GIVEN RECORDS Block Start
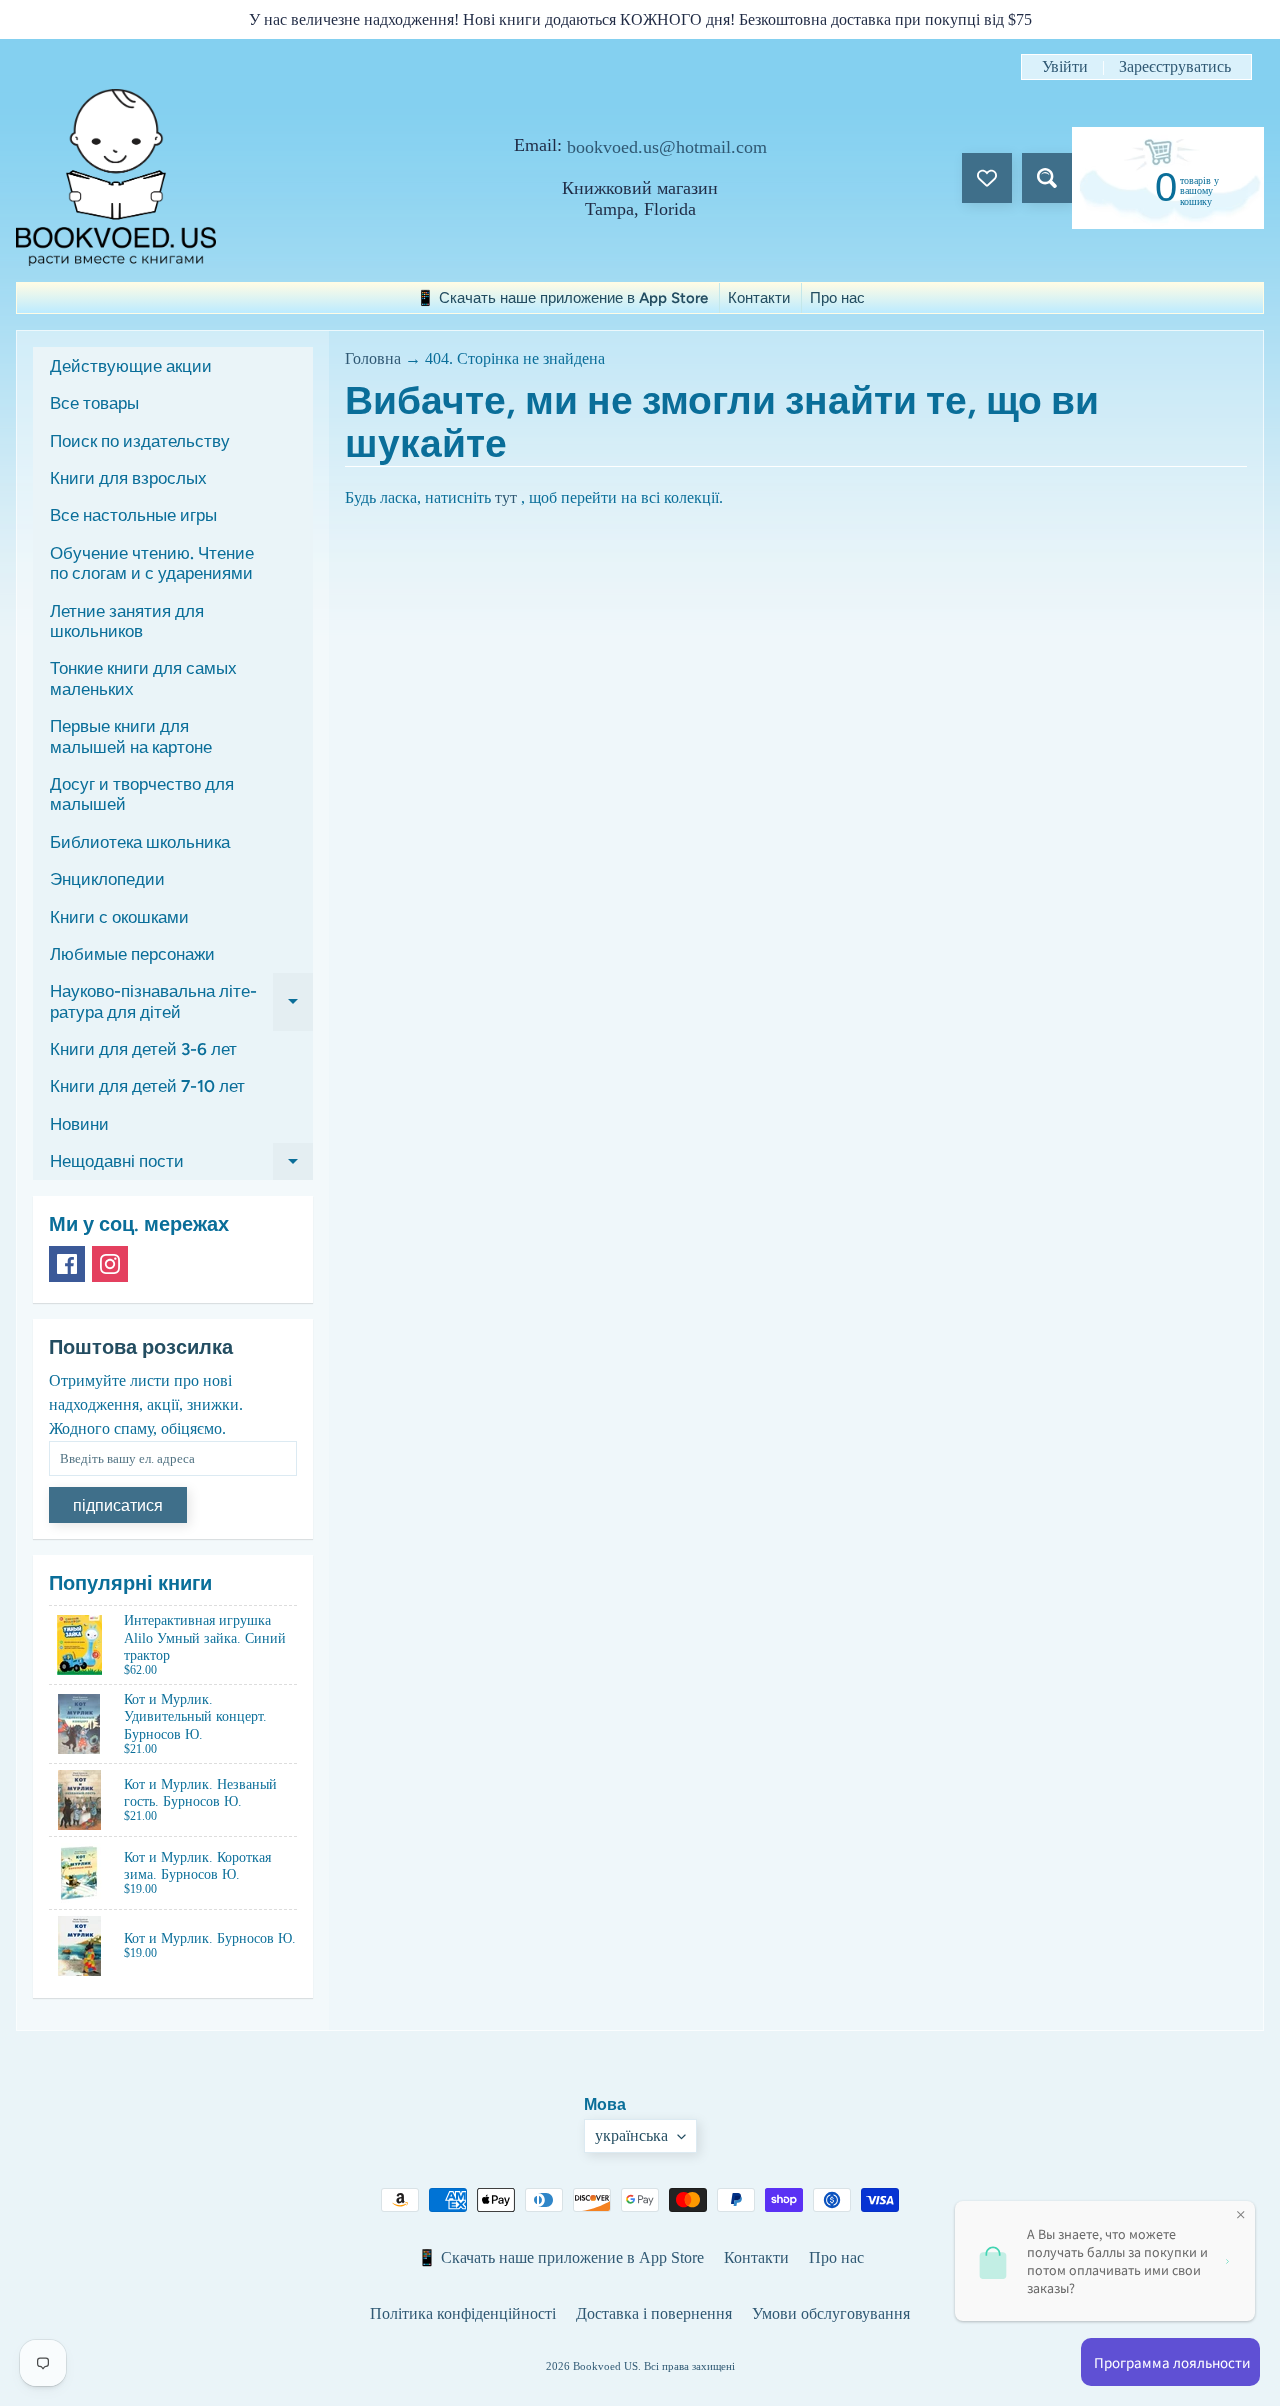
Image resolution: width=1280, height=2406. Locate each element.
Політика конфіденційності (463, 2313)
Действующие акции (131, 366)
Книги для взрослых (128, 478)
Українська (631, 2135)
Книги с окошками (119, 917)
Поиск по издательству (140, 441)
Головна (373, 358)
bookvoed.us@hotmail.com (667, 147)
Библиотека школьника (140, 842)
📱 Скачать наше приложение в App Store (562, 298)
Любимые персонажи (132, 954)
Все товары (94, 403)
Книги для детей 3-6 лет (143, 1049)
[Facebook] (67, 1264)
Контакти (759, 298)
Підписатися (118, 1505)
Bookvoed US (605, 2366)
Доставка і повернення (654, 2313)
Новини (79, 1124)
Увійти (1065, 67)
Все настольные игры (133, 515)
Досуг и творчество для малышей (142, 794)
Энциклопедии (107, 879)
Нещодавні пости (181, 1165)
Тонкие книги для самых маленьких (143, 678)
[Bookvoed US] (116, 177)
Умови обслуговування (831, 2313)
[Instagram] (110, 1264)
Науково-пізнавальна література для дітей (181, 1002)
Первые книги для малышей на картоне (131, 736)
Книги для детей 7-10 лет (147, 1086)
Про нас (837, 298)
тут (506, 497)
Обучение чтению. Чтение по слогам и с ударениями (152, 563)
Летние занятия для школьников (127, 621)
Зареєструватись (1175, 67)
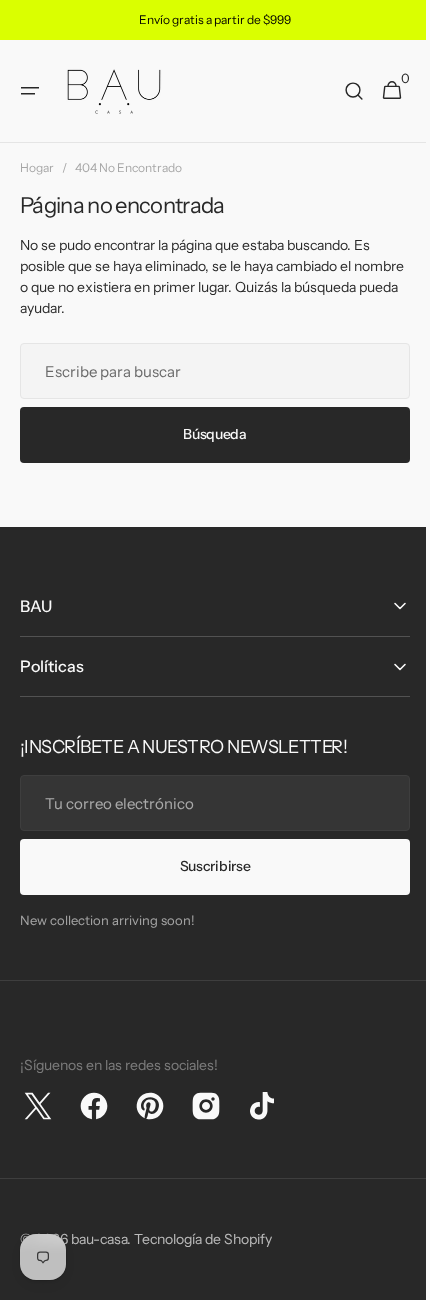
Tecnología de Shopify (203, 1239)
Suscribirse (207, 866)
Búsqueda (208, 434)
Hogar (37, 167)
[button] (30, 91)
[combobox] (207, 371)
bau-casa (99, 1239)
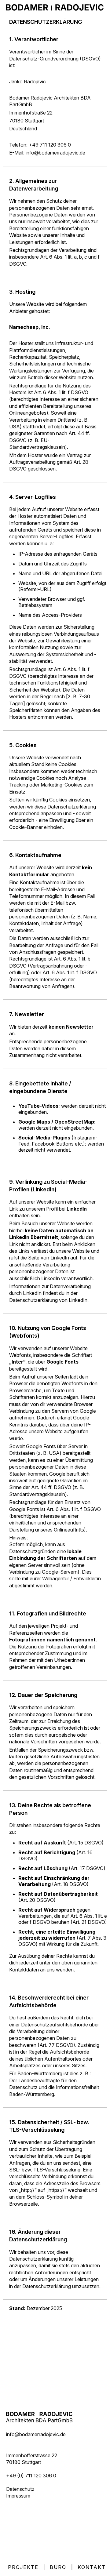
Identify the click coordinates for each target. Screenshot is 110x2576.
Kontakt (92, 2567)
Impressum (18, 2496)
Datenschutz (20, 2489)
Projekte (23, 2567)
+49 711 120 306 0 (50, 145)
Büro (58, 2567)
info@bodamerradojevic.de (55, 153)
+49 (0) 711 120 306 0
GIVEN RECORDS Block End
REQUIRED WORK:
Locate the word "малышей" in the records and collect each line it appears in.

RESPONSE TO THIS EXERCISE:
Досуг и творчество для малышей (142, 794)
Первые книги для малышей на картоне (131, 736)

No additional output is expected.